Zomato IPO review: INDmoney Recommendation
The company has not turned in any profit so far. In fact, it is yet to report a positive EBITDA. Hence, comparison on the basis of P/E is not possible. Further, the company will not have any listed peers in the same space.
Over the years, the financials of the company have definitely seen an improvement. Zomato charged 75% more on delivery and earned 44% more commission in the previous fiscal. This was mainly due to a rise in orders, and fall in discounts.
The food or restaurant business in India only accounts for 10% of India's spend on food. Due to urbanization, increase in choice, and convenience, there is a massive growth opportunity for Zomato in the coming years.

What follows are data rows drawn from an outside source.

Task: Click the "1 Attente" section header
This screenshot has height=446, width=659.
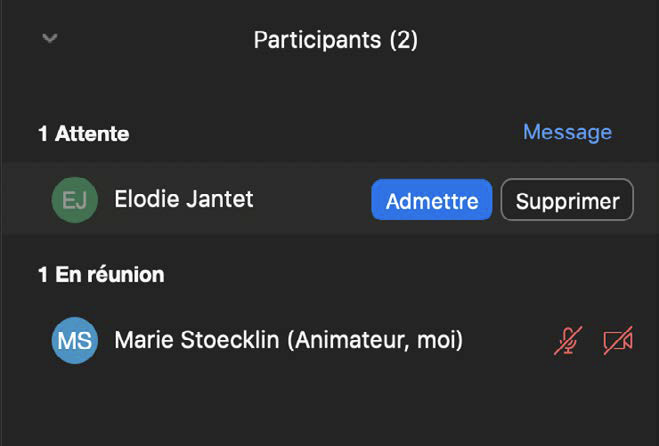Action: click(83, 133)
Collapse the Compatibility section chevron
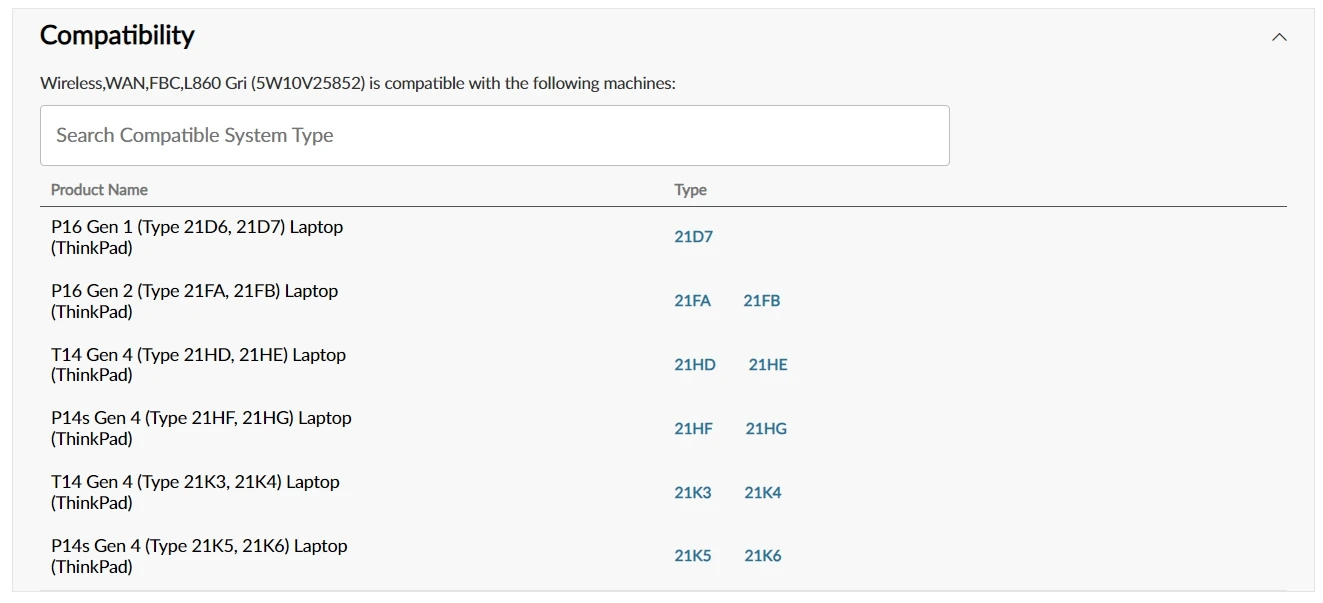The width and height of the screenshot is (1323, 603). (x=1279, y=37)
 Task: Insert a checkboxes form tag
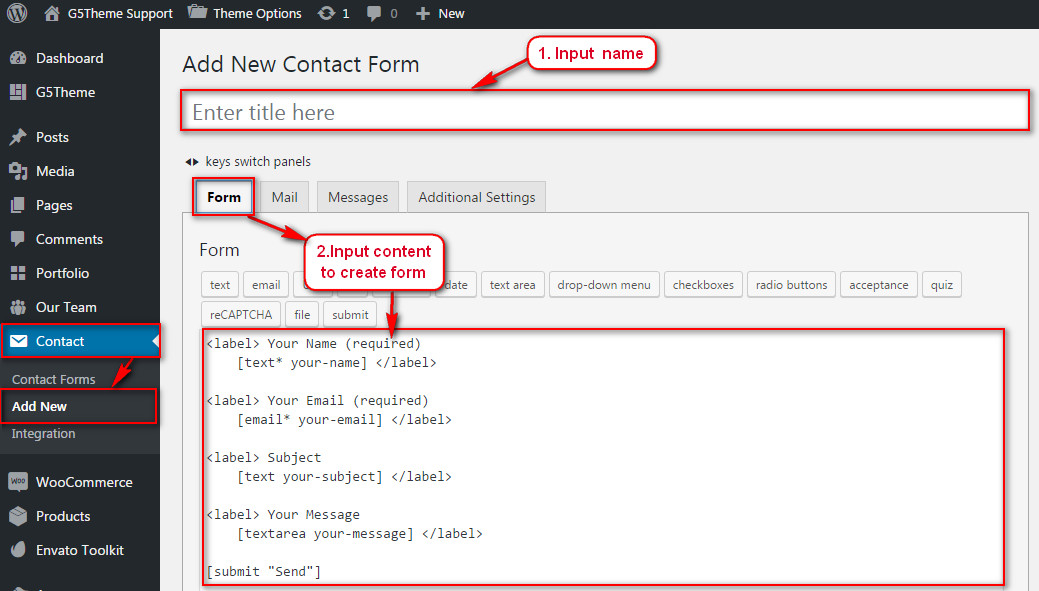pos(703,285)
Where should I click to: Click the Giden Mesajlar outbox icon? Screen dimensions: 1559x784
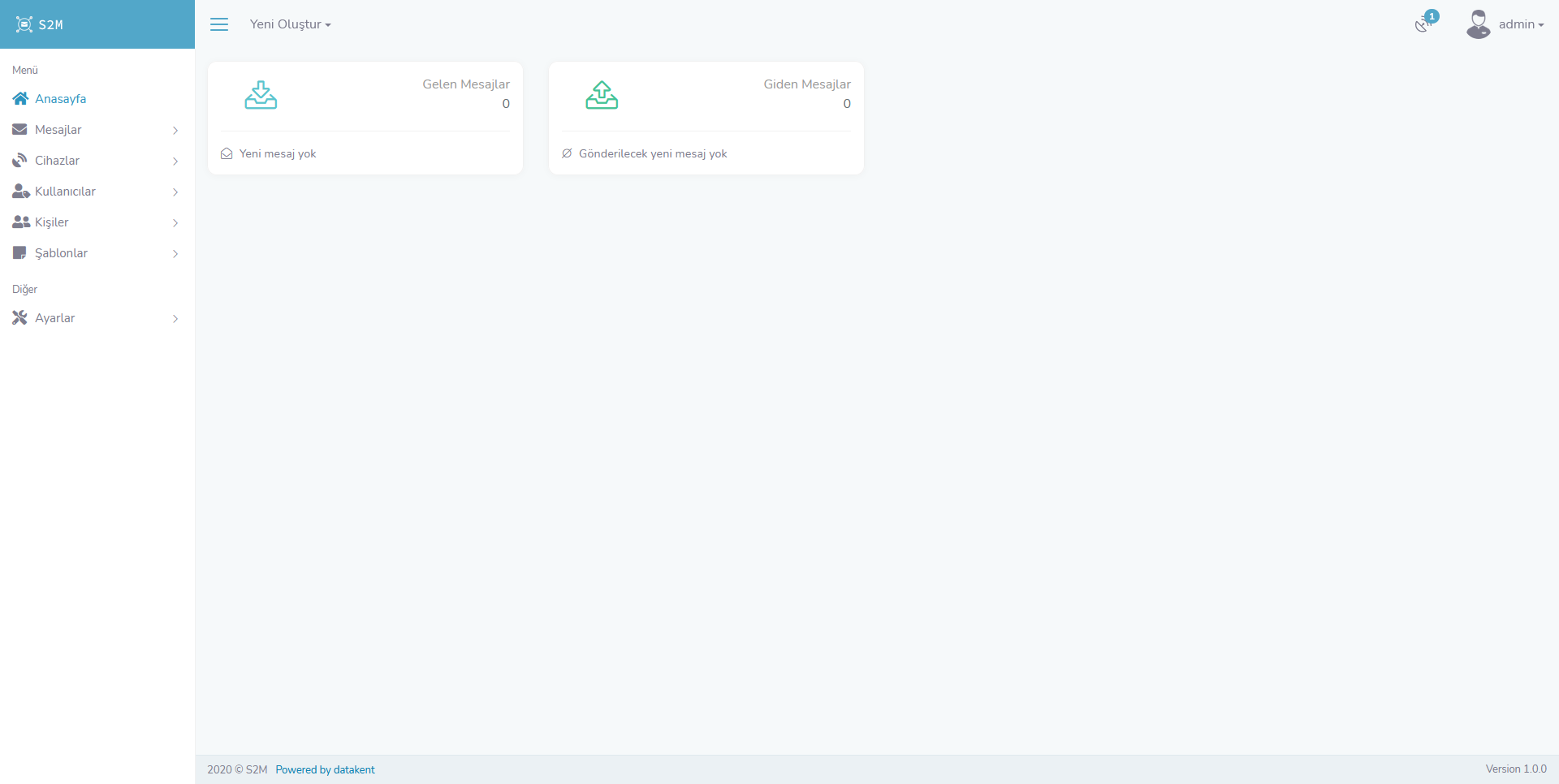(602, 95)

At the higher end of the price band, Zomato IPO is roughly priced at a Mcap/ Sales of 28 times (based on FY21 data). This is about much higher than its global peers DoorDash and DeliveryHero. As the online delivery space remains under-penetrated, Zomato is expected to command a higher valuation in India (scarcity premium).
However, investors looking to invest should bear in mind that it is a loss-making company and the company has clearly indicated that it will continue to report losses over the medium-term.
Given the company’s market leadership status, strong topline growth, robust outlook, and positive sentiment due to marquee investors, investors who wish to take exposure to an under-penetrated online delivery industry could consider investing in this issue.